Il faut y ajouter la « préférence française » pour les dividendes. La baisse des cotisations sociales a eu
comme principale contrepartie l’augmentation de la part des dividendes nets versés dans la valeur
ajoutée3. Les seules entreprises du CAC 40 ont versé 43 milliards d’euros à leurs actionnaires en 2013,
en dividendes et en rachat d’actions, montant en hausse de 4 % par rapport à 2012 et les revenus
distribués par les sociétés non financières sont à leur niveau le plus haut depuis la seconde guerre
mondiale. Dans le même temps, l’investissement des entreprises a stagné. Ce coût du capital n’est
évidemment jamais pris en compte quand le patronat évoque la compétitivité des entreprises.

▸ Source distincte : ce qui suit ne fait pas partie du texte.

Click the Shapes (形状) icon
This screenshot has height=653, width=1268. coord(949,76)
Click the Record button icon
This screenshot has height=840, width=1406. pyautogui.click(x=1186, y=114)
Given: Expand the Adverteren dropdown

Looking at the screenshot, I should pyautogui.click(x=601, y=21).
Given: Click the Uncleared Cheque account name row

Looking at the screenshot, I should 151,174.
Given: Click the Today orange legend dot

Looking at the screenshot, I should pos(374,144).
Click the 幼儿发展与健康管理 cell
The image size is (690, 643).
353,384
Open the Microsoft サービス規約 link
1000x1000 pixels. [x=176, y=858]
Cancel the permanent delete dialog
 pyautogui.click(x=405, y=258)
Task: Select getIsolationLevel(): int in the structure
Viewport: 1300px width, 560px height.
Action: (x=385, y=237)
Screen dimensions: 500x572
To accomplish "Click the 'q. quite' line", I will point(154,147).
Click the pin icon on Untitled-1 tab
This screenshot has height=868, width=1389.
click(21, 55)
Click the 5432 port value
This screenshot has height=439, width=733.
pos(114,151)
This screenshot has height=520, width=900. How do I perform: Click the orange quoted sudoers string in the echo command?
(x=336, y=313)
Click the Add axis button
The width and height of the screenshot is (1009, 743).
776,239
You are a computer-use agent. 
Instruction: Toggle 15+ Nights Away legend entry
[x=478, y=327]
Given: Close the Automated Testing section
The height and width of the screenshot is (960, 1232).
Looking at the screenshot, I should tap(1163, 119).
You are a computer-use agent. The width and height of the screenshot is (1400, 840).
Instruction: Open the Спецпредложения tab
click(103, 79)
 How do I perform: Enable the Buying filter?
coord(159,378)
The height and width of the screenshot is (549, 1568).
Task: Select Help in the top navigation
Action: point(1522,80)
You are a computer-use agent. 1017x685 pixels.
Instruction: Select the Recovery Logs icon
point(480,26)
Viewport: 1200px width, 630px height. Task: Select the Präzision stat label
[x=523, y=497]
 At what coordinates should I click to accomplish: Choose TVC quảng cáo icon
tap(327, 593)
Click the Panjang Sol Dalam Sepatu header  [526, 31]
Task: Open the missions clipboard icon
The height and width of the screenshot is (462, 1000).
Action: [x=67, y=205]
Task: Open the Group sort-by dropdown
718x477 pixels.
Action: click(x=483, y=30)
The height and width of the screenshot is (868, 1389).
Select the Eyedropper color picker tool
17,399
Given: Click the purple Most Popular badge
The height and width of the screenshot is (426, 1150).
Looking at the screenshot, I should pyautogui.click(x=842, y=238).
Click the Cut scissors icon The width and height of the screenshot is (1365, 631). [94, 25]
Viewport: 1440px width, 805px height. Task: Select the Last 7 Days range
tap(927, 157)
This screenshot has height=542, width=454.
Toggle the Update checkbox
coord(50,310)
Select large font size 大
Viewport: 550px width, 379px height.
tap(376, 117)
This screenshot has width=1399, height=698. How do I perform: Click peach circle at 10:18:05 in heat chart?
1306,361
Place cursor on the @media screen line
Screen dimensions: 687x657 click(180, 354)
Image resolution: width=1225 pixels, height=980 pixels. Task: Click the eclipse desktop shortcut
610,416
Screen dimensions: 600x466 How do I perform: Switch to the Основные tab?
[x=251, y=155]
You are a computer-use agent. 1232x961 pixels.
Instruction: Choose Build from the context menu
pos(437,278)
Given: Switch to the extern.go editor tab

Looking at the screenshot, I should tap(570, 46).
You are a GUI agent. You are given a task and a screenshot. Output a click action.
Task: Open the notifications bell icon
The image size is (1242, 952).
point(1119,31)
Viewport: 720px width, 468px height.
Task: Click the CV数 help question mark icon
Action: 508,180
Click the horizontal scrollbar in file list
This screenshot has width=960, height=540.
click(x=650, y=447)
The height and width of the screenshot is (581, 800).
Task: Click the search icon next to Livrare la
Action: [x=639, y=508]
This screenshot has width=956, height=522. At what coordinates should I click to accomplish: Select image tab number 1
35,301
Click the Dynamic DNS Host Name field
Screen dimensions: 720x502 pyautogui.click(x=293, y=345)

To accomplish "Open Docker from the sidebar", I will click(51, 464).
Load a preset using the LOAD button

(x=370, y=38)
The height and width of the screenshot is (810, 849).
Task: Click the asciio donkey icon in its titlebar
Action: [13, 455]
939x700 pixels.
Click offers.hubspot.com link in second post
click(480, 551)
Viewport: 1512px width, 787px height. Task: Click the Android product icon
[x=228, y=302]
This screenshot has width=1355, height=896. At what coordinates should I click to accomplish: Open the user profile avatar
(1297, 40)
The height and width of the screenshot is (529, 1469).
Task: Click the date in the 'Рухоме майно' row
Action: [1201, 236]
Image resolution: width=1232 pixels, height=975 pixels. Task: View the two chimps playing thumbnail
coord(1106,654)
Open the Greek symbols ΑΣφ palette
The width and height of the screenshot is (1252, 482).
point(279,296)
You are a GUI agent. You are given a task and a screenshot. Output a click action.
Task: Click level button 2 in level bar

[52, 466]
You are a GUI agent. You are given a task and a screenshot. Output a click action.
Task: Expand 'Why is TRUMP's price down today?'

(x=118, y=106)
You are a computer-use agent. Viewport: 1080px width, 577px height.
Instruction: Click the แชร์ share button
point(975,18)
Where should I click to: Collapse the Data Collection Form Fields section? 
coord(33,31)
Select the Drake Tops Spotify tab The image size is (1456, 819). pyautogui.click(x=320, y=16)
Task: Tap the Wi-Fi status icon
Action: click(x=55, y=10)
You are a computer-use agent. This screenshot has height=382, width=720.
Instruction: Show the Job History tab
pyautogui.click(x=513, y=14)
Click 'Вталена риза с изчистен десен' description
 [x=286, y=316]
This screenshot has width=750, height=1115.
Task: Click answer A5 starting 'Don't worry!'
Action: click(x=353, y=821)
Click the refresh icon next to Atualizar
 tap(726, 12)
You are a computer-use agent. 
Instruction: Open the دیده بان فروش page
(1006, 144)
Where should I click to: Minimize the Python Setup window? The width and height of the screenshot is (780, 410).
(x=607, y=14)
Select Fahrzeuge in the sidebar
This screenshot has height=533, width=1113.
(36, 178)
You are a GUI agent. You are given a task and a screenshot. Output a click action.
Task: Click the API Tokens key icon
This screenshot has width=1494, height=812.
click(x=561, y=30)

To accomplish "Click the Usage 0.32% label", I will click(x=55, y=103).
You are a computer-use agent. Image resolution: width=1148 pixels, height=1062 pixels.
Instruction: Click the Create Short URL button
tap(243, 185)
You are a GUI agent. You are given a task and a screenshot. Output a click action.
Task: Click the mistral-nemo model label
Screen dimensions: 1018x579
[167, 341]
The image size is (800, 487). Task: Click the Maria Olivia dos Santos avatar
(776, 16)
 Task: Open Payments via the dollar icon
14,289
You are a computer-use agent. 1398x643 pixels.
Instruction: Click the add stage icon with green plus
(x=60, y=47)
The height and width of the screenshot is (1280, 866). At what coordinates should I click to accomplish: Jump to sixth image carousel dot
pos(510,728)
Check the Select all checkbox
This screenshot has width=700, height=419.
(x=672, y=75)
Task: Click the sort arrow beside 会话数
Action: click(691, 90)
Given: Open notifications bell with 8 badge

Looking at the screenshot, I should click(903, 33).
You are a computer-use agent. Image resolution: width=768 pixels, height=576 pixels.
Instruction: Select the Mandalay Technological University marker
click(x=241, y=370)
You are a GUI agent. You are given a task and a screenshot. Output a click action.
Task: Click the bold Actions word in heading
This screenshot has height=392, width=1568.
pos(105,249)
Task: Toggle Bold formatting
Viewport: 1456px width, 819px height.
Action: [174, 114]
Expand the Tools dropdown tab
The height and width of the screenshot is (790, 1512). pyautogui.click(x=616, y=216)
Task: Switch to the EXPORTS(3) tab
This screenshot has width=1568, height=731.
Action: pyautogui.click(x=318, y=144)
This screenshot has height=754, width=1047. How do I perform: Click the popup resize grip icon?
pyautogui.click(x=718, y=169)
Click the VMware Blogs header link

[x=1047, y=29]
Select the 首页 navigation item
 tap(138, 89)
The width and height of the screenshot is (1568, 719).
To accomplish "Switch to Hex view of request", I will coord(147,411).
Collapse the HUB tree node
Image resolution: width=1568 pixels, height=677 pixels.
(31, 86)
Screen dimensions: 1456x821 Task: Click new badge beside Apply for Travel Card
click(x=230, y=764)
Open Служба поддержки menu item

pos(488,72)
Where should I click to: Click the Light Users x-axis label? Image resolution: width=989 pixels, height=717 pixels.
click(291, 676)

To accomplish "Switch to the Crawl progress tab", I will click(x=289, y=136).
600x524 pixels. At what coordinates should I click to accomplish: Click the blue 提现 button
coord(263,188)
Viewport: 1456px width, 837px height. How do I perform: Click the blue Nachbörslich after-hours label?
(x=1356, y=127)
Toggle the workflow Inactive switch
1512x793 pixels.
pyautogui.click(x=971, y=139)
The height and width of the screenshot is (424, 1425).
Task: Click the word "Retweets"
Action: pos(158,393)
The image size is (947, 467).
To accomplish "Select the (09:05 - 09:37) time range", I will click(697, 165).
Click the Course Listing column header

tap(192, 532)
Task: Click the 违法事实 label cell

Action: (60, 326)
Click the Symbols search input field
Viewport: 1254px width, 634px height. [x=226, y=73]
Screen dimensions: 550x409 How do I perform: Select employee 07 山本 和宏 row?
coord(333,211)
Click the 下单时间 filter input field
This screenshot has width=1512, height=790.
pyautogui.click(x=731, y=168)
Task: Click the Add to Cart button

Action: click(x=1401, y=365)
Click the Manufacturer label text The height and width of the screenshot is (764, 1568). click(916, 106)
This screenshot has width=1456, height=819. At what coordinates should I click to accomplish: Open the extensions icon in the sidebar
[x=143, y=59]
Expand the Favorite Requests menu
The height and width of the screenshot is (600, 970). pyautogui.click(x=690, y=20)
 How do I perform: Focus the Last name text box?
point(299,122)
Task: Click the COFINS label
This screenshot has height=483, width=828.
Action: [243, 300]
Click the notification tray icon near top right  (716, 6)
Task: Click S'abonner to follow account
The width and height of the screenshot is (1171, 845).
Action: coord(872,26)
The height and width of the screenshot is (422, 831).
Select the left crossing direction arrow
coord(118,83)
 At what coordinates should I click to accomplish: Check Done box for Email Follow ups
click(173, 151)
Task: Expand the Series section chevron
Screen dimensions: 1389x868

Cette baisse de cotisations sociales permettra-t-elle de créer des emplois supplémentaires ? Le bilan
des exonérations passées4 laisse sceptique. Il diffère suivant les hypothèses retenues, les méthodes
employées… et le parti-pris idéologique des auteurs. Voici ce qu’en disait la Cour des comptes en
2009 : « La Cour avait relevé que les nombreux dispositifs d’allègements des charges sociales étaient
insuffisamment évalués en dépit de la charge financière croissante qu’ils représentaient pour les
finances publiques (27,8 milliards d’euros en 2007, soit 1,5 % du PIB). S’agissant des allègements
généraux sur les bas salaires, leur efficacité sur l’emploi était trop incertaine pour ne pas amener à
reconsidérer leur ampleur, voire leur pérennité. » Si l’on prend comme hypothèse un chiffre de 300
000 emplois créés avec le dispositif Fillon de 2003, chiffre déjà très élevé, le coût annuel de chacun de
ces emplois pour les finances publiques s’élève à près de 75 000 euros5. Il s’agit d’un coût exorbitant,
alors même que les emplois créés sont des emplois à bas salaire et à faible qualification. Les
subventions au patronat atteignent là des sommets.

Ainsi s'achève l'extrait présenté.